It was easy to forget that she was here to celebrate her grandmother’s eighty-fourth birthday—to commemorate eighty-four years of Aamaa wreaking havoc on humanity. It didn’t feel festive at all. Bhagwati and Agastaya could hardly be trusted to liven up a drab affair. Manasa understood that Bhagwati’s life was too complex for her to celebrate a silly birthday with reckless abandon, but Agastaya should have been the most jovial of them all. He led such an unencumbered, uncomplicated life. He was free to do as he pleased, had no children to look after, and no father-in-law’s pee dribble to wipe off the toilet seat.

When Manasa emerged from the guest room for dinner, Agastaya and Aamaa were seated at the dining table. She wasn’t going to be spared the brisance that would result from the reunion between her sister and warmongering grandmother, after all.

Manasa chose a seat next to her brother and helped herself to a ladle each of murai and aloo dum. Hardly had she mixed a spoonful of the puffed rice with the fenugreek-heavy potato curry when Chitralekha said, “And this one doesn’t eat at all.”

“I am not hungry,” Manasa retaliated. “And why, exactly, has your pet made such snacky food for dinner?”

Bhagwati quietly trudged in. “Oh, everyone is here,” she said to no one in particular as she took the chair farthest from her grandmother—the one at the opposite end of the table.
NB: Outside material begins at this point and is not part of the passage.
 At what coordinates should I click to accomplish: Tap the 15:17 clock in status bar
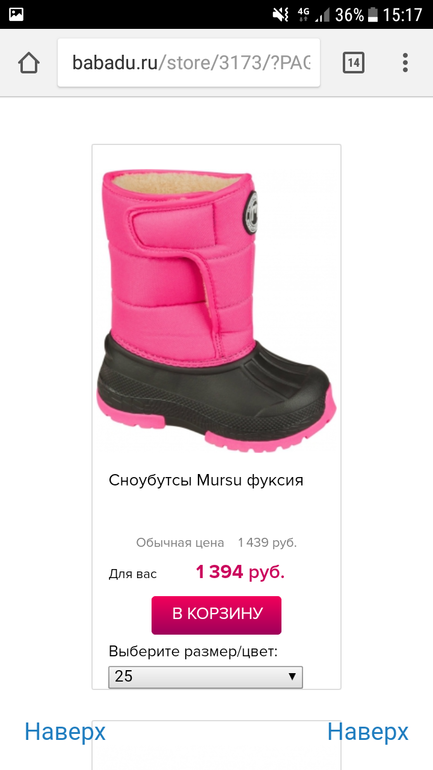pos(403,15)
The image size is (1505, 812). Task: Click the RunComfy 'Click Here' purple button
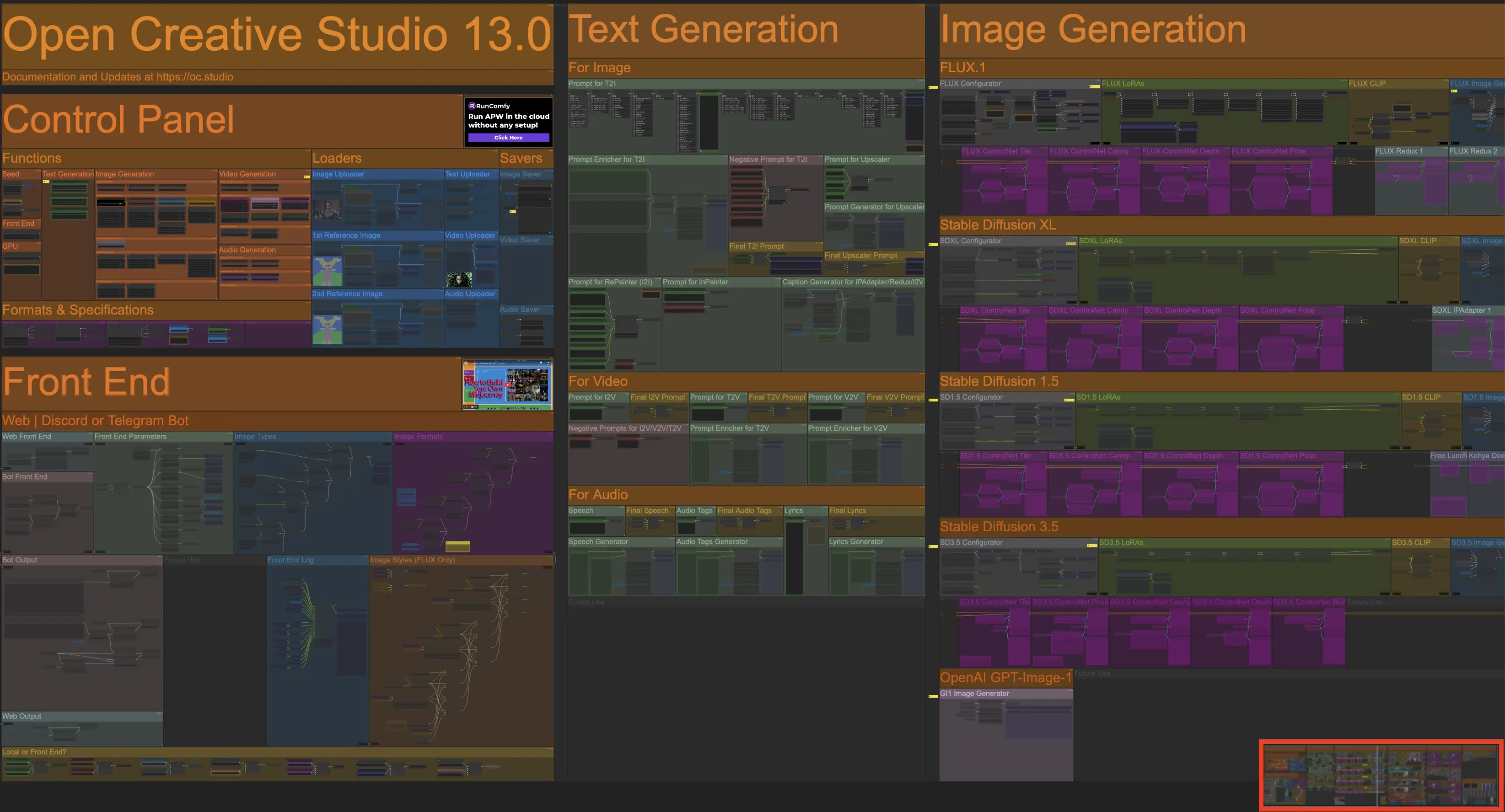click(508, 138)
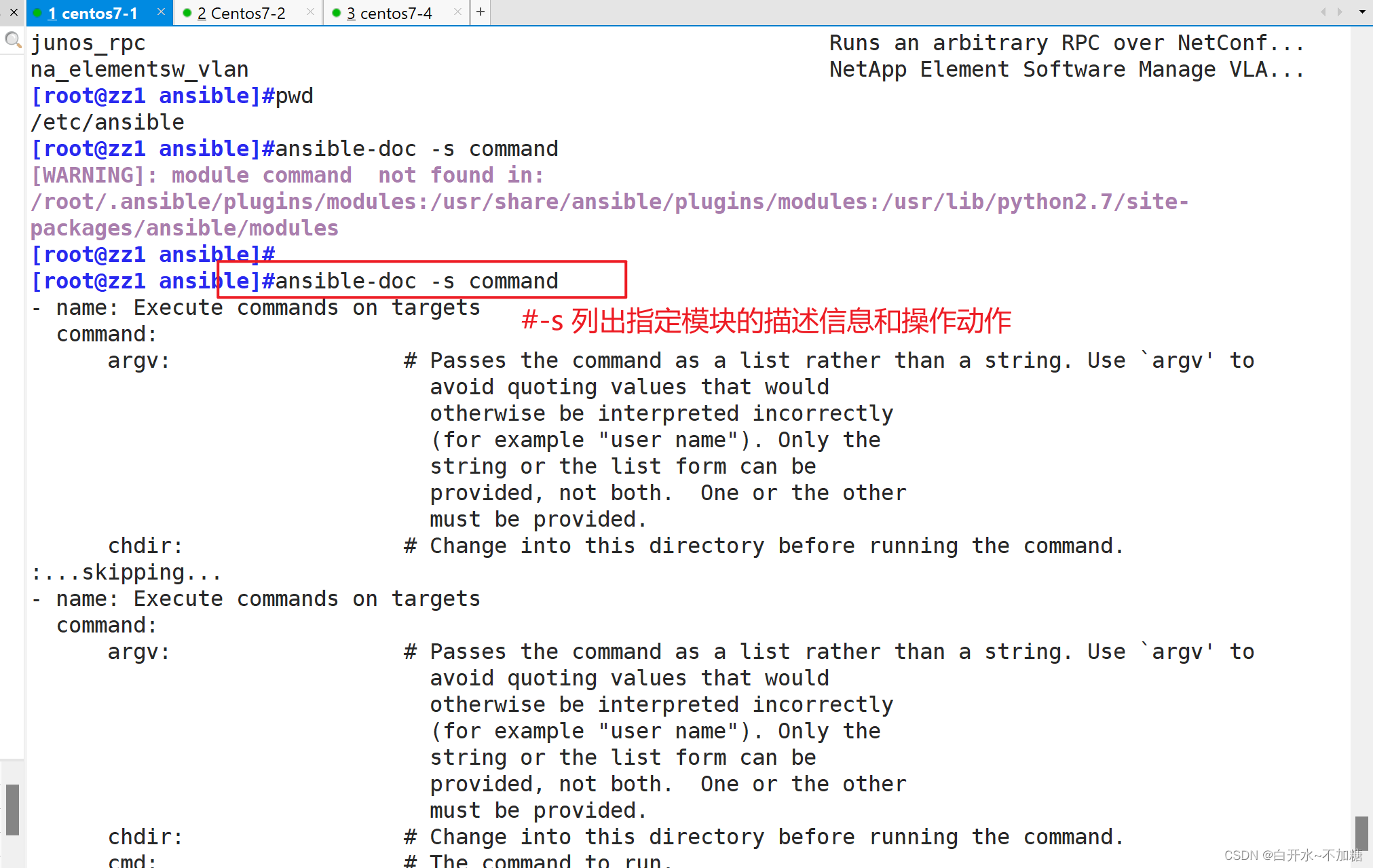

Manasa felt sorry for Bhagwati. Her sister couldn’t muster the courage to greet her grandmother.

“This one will starve herself to death—and that one doesn’t want to get married!” Chitralekha shouted. “These are my grandchildren.”

“Is that what this is all about?” Manasa asked. “You have a problem with Agastaya, and you just drag me in?”

“He says he has no time for girls. He’ll be here a whole month.”

“No, I’ll be here only for a week,” Agastaya said. “I have to go to Delhi, Bombay, and other places after that.”

“Only for a week?” Aamaa wrinkled her nose. “What’s that? Why did you come at all, then? A week will vanish in no time.”

“I know. But it’s work.”

Aamaa looked at no one and moved her lips with her mouth still shut. “If you’re staying only for a week, then we’d better all go to sleep now. We don’t have too many hours to spare for our family members.”

“Why would we sleep this early?” Agastaya boldly volunteered. “Tonight is talk night.”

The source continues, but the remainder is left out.